**YANG DITANYAKAN:**
1. Tulis ulang secara lebih ringkas paragraf berita tentang kerusuhan Morowali yang diawali "Rocky lantas membuktikan", dengan tetap mempertahankan fakta utamanya.
2. Salin dengan tepat bagian berita tentang kerusuhan Morowali yang dimulai dengan "SANCAnews.id – Pengamat" dan berlanjut hingga "dengan kerusuhan Morowali.".

**TEKS BACAAN:**
□ □ □ □
SANCAnews.id – Pengamat politik Rocky Gerung menyoroti kerusuhan
yang terjadi di PT Gunbuster Nickel Industry (GNI) di Morowali Utarara, Palu,
Sulawesi Tengah (Sulteng) Minggu malam, (15/1/2023). Kerusahan tersebut disebut
dengan kerusuhan Morowali.
Terkait hal itu, Rocky menyebut
ada kemiripan antara kerusuhan Morowali dengan kerusuhan Malari yang terjadi 15
Januari 1974 silam. Sama-sama terjadi di tanggal dan bulan yang sama, keduanya
juga disebabkan oleh negara Asia terkait investasi asing di Indonesia.
“Sekarang hal yang sama terjadi,
dulu itu rakyat mahasiswa buruh versus jepang, sekarang rakyat mahasiswa buruh
versus China,” ujar Rocky, dikutip dari kanal YouTube Rocky Gerung Official,
Selasa (17/1/2023).
Rocky mengatakan, kerusuhan
Morowali disebabkan oleh ketegangan modal, bukan kecemburuan etnis.
“Jadi sebetulnya bangsa ini
toleran, hanya bila terjadi ketidakadilan yang menyangkut perut maka ada
ketegangan,” kata Rocky saat berbincang bersama Hersubeno Arief.
Rocky lantas membuktikan
ungkapannya itu dengan memberi contoh kasus. Jika memang kerusuhan itu
disebabkan oleh etnis, seharusnya sejak lama sudah ada kerusuhan di kehidupan
sehari-hari masyarakat Indonesia, karena dominasi etnis China.
Namun yang terjadi hingga detik
ini adalah sebaliknya. Masyarakat justru hidup rukun dan berdampingan satu sama
lain.
Maka, menurut Rocky, pemicu
kerusuhan bisa jadi karena tenaga kerja asing (TKA) yang datang ke Indonesia
telah menggeser wilayah kekuasaan masyarakat lokal.
□ □ □ □
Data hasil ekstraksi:
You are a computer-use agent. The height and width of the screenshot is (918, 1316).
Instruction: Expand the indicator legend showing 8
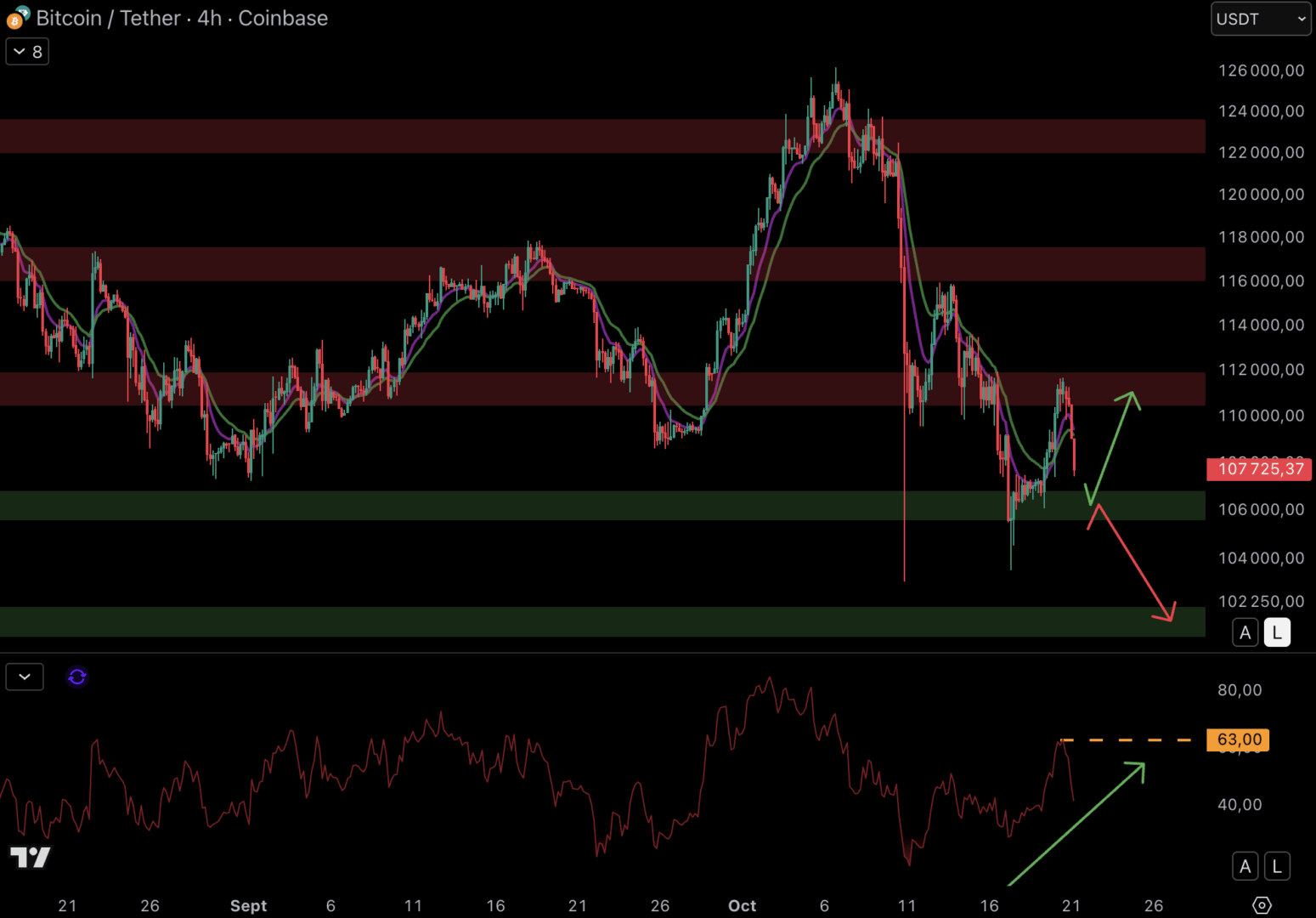click(x=27, y=52)
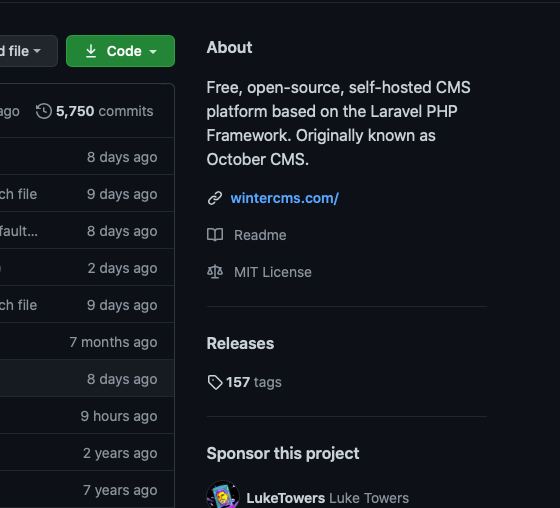Open the Releases section heading

[240, 343]
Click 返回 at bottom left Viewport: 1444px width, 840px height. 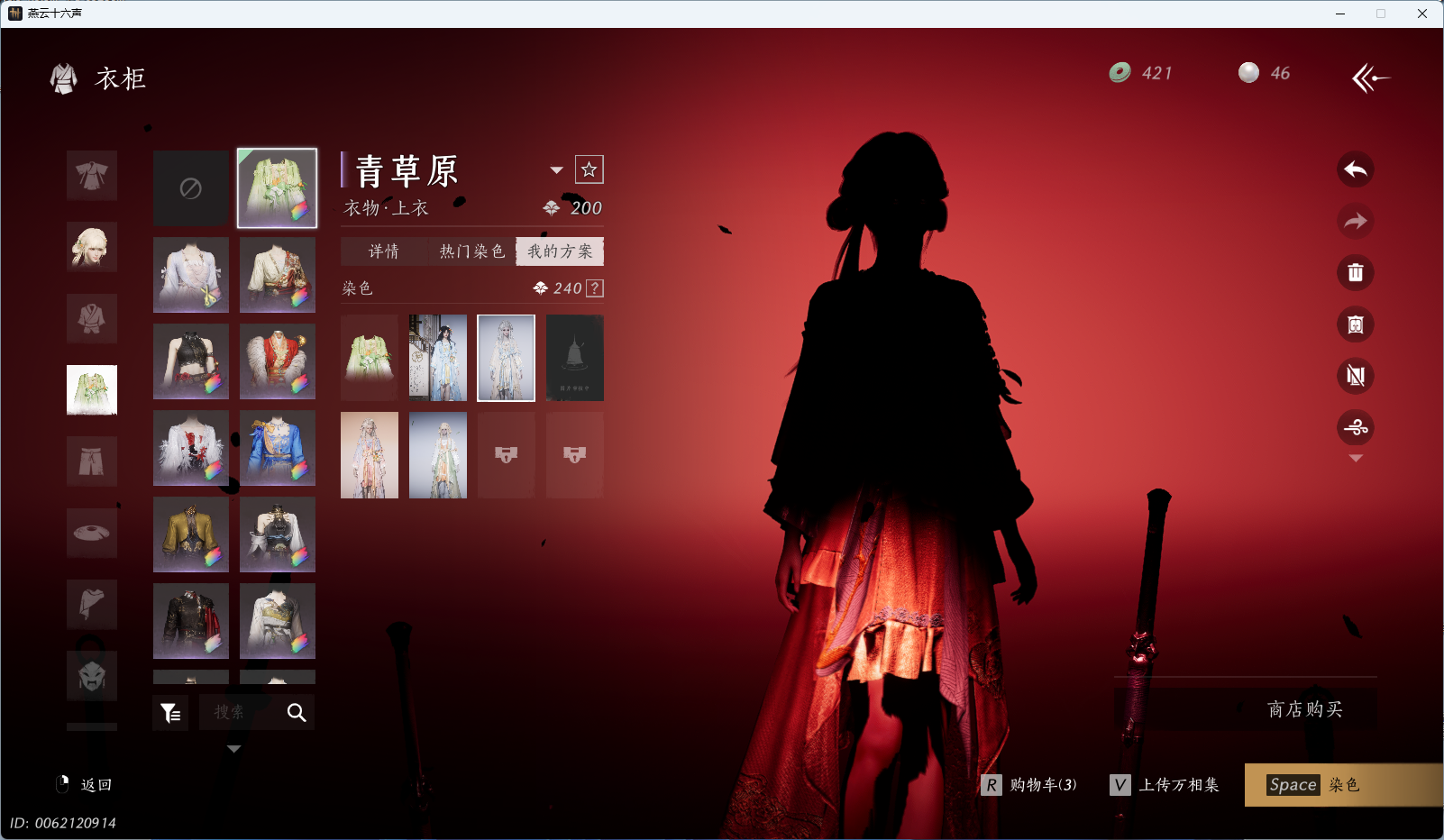97,785
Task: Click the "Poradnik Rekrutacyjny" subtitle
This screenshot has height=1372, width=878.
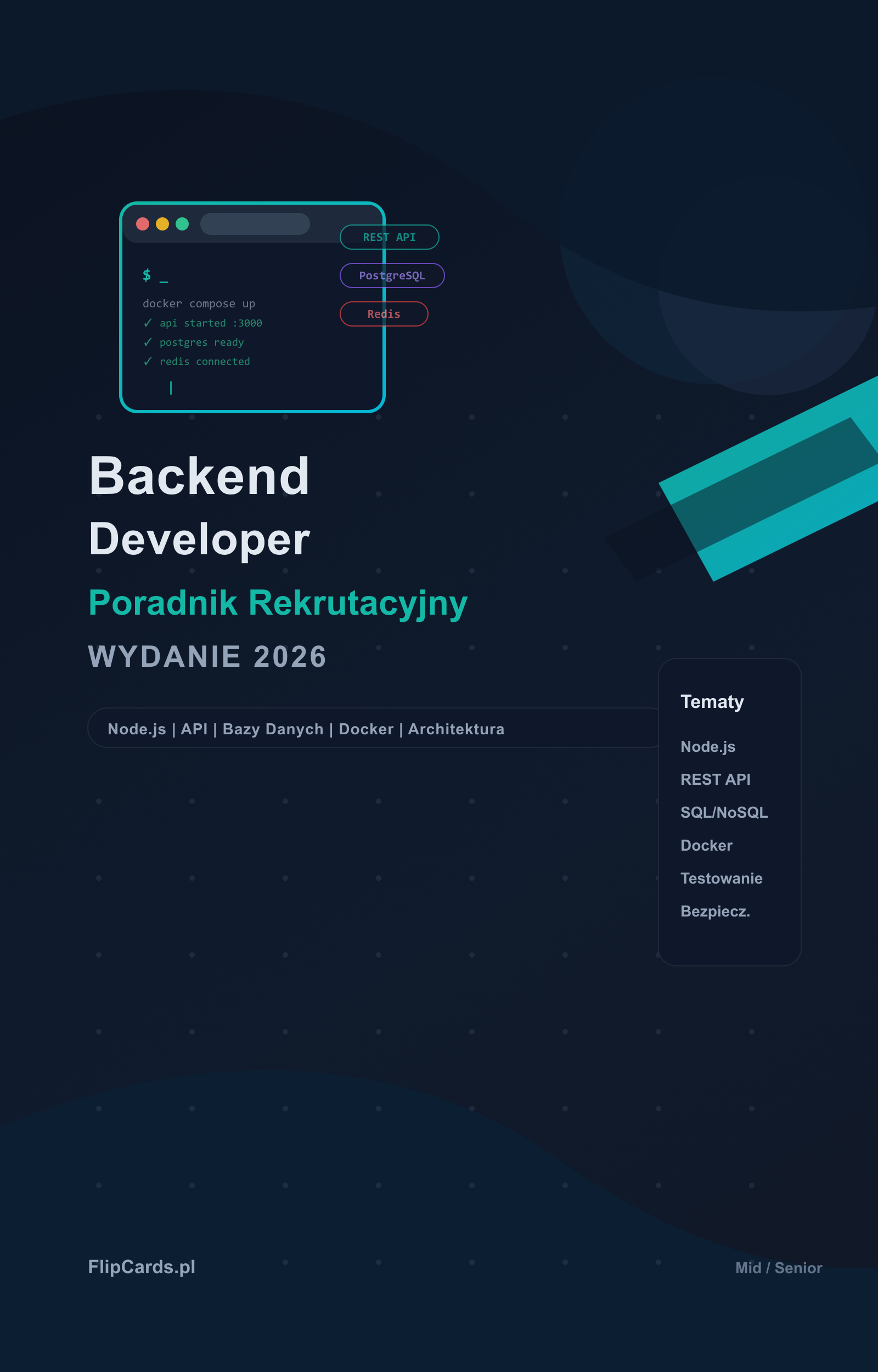Action: click(x=278, y=603)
□ □ □ □
**PEMBAHASAN JAWABAN:**
1. Rocky memberi contoh untuk membuktikan ucapannya. Menurutnya, jika kerusuhan itu berakar pada etnis, kerusuhan seharusnya sudah lama terjadi dalam kehidupan sehari-hari masyarakat Indonesia karena adanya dominasi etnis China.

2.
SANCAnews.id – Pengamat politik Rocky Gerung menyoroti kerusuhan
yang terjadi di PT Gunbuster Nickel Industry (GNI) di Morowali Utarara, Palu,
Sulawesi Tengah (Sulteng) Minggu malam, (15/1/2023). Kerusahan tersebut disebut
dengan kerusuhan Morowali.